Foreshadowing is a narrative device in which a storyteller gives an advance hint of what is to come later in the story. Foreshadowing often appears at the beginning of a story, and it helps develop or subvert the audience's expectations about upcoming events.[1] [2]
The writer may implement foreshadowing in many different ways such as character dialogues, plot events, and changes in setting. Even the title of a work or a chapter can act as a clue that suggests what is going to happen. Foreshadowing in fiction creates an atmosphere of suspense in a story so that the readers are interested and want to know more.
The literary device is generally used to build anticipation in the minds of readers about what might happen next to add dramatic tension to a story.
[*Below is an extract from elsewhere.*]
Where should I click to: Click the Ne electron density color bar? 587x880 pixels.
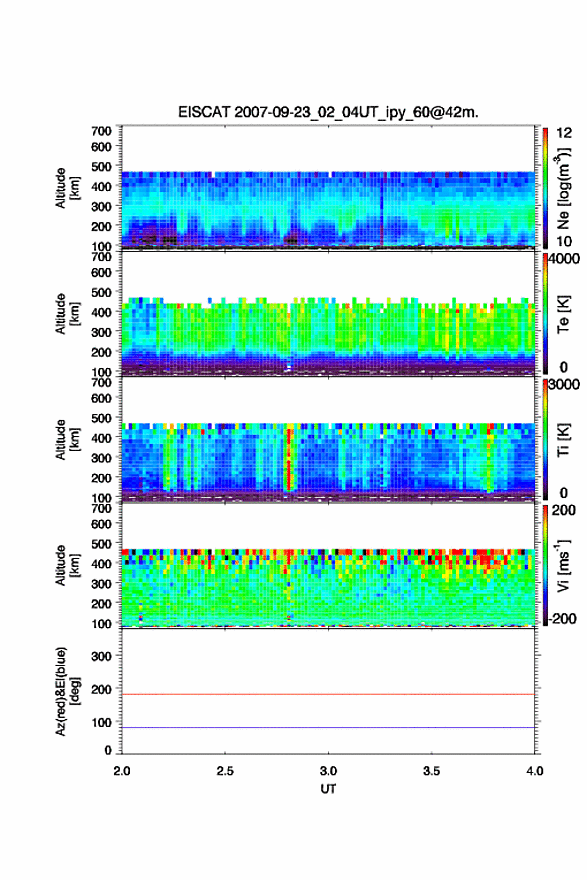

Moreover, foreshadowing can make extraordinary and bizarre events appear credible, and some events are predicted so that the audience feels that it anticipated them.[3]
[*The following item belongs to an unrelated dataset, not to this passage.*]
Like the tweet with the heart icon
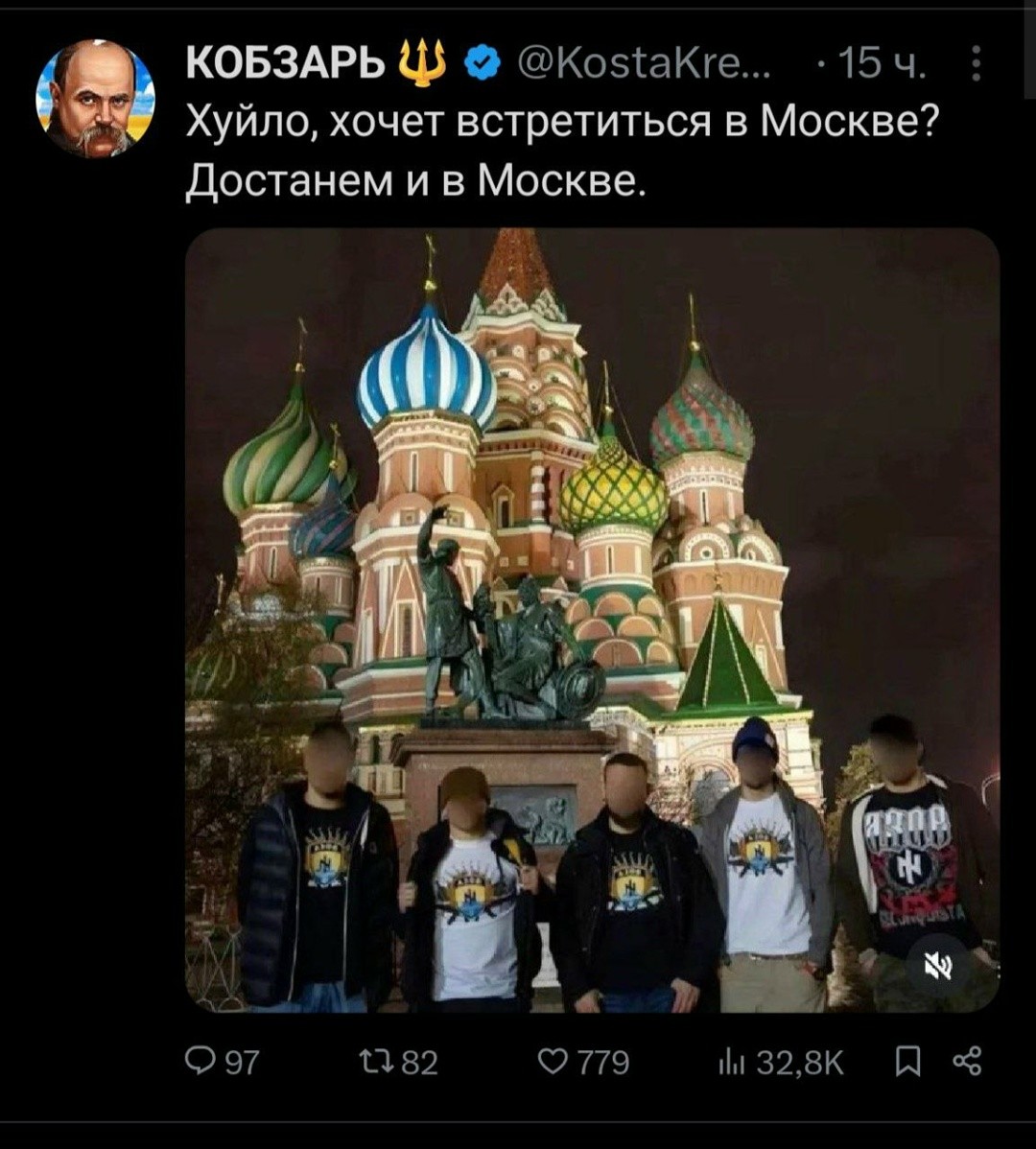click(553, 1061)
Hints may be about future events, character revelations, and plot twists to create mood, convey theme, and build suspense, usually to hint at the good events that will likely cross paths with or happen to the main character later on.[4]
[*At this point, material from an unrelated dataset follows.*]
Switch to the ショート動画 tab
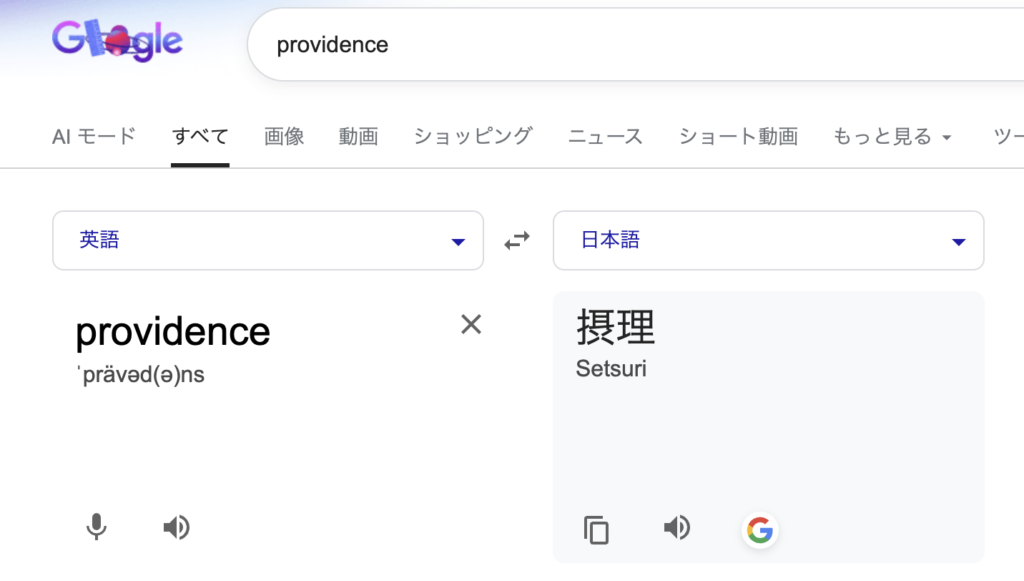Screen dimensions: 1024x581 click(738, 137)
Plot can be delayed by situations or events to give the impression that something momentous will occur to build anticipation and emphasize importance to them, which gives the audience a series of questions, particularly after cliffhangers.
The literary device is frequently adapted for use by composers of theatrical music, in the composition of operas, musicals, radio, films, television, gaming, podcasts, and internet scores and underscores, and incidental music for spoken theatrical productions.
Foreshadowing can be accomplished by the use of story-driven or fictional events which can bring original dialogue, emotional investment in the plot, such as for the main character, unknown and present characters.
A flashback is the interruption of a sequential narrative plot to present important events that have happened in the past to present plot points that are difficult to bring into the narrative, such as character traits, events, or themes which may drive the current narrative or to be revealed.
Flashforwards move the plot forward in time where formerly revealed or new character traits, events or themes are brought into the story. They might embellish past or current plot points.[5] [6]
Anton Chekhov once famously said, "If in the first act you have hung a pistol on the wall, then in the following one it should be fired. Otherwise don't put it there." Anton has also said in a letter, "One must not put a loaded rifle on the stage if no one is thinking of firing it."
This is called Chekhov's gun, a principle where an object or character is shown numerous times, referring to that same object will be used that’s important to the narrative. A red herring may also be played here.[7]
Foreshadowing is often confused with other literary devices.
A red herring is a hint designed to mislead the audience. Foreshadowing only hints at a possible outcome within the confinement of a narrative and leads readers in the right direction.
A flashforward is a scene that takes the narrative forward in time from the current point of the story in literature, film, television, or other media.[8] [9] Foreshadowing is sometimes employed through characters' explicitly predicting the future.[10] Flashforwards have scenes shown out of chronological order in a nonlinear narrative, with chronology in an anachronist order, such as to make the reader or the audience think about the climax or reveals.
Chekhov's gun dictates that everything superfluous must be deleted. In relation to foreshadowing, the literary critic Gary Morson describes its opposite, sideshadowing.[11] Found notably in the epic novels of Leo Tolstoy and Fyodor Dostoevsky, sideshadowing is the practice of including scenes that turn out to have no relevance to the plot. That, according to Morson, increases the verisimilitude of the fiction because the audience knows that in real life, unlike in novels, most events are in fact inconsequential. The "sense of structurelessness" invites the audience to "interpret and question the events that actually do come to pass."[12]